Le protégé de Davila Miura paracheva sa grande après-midi devant « Aparcero » lidié en cinquième position. (Manuel Escribano étant resté aux soins). Un toro haut, musclé, dénotant un peu du type morphologique de la casa, à l’apparence agressive. Manso au cheval en sortant seul des quatre piques, assez mal administrées d’ailleurs. Difficilement approchable aux banderilles, le cornu s’est finalement laissé faire quelques minutes, résultant agréable dans ses charges malgré un coup de tête vil à la sortie des muletazos. Le temps pour un Ruben Pinar en état de grâce ce lundi de proposer un trasteo compact, rondement mené face à un toro ayant gardé de son piquant, plusieurs séquences allurées notamment sur la rive droite. De l’émotion, et de l’intensité pour un labeur conclu d’une lame contraire d’effet rapide.
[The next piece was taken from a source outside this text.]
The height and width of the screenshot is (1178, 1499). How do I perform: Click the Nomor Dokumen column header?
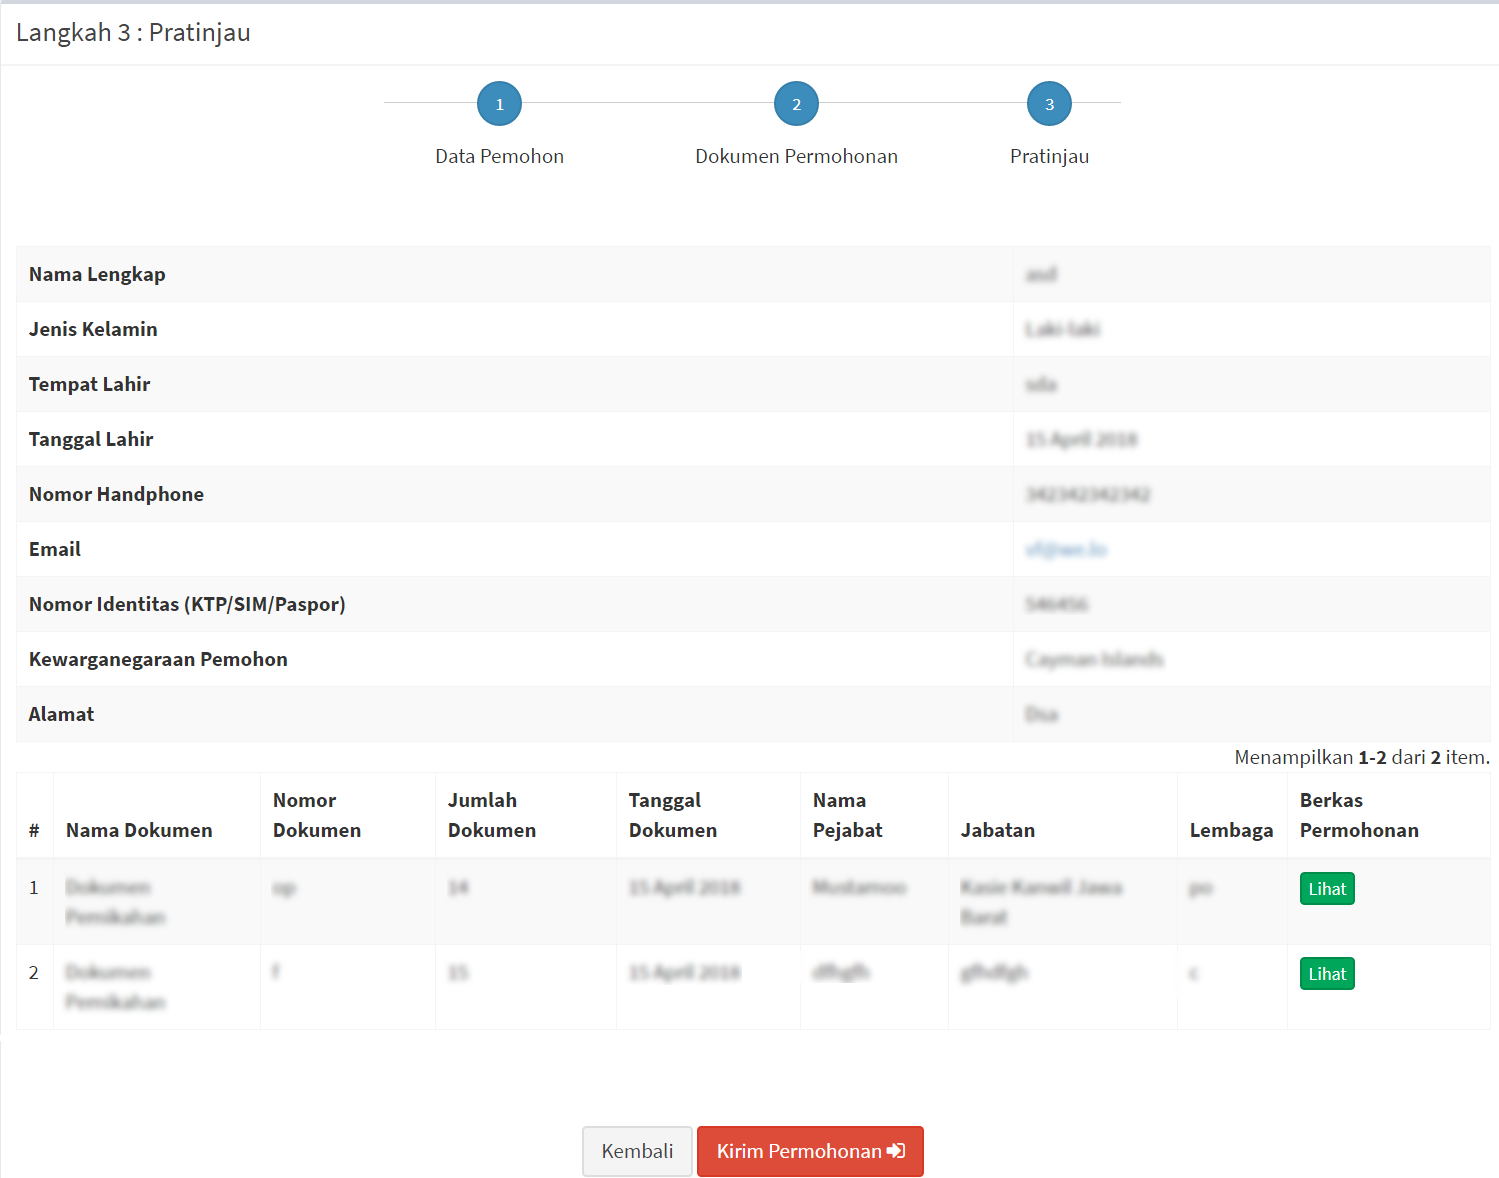coord(316,815)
Deux oreilles, généreuse la deuxième.

FICHE TECHNIQUE DE LA CORRIDA

Arènes de Béziers. Feria 2022. Plus de 3/4 d’arène. Temps radieux, chaleur caniculaire et brise légère. 6 toros de Miura.

Présidence: Mr Daudé

Poids des Toros : 603, 632, 640, 620, 600, 650.

Cavalerie Bonijol. 16 rencontres.

Vuelta al ruedo posthume accordée au troisième toro “Luminario” n°16 né en décembre 2017 de 640 kilos.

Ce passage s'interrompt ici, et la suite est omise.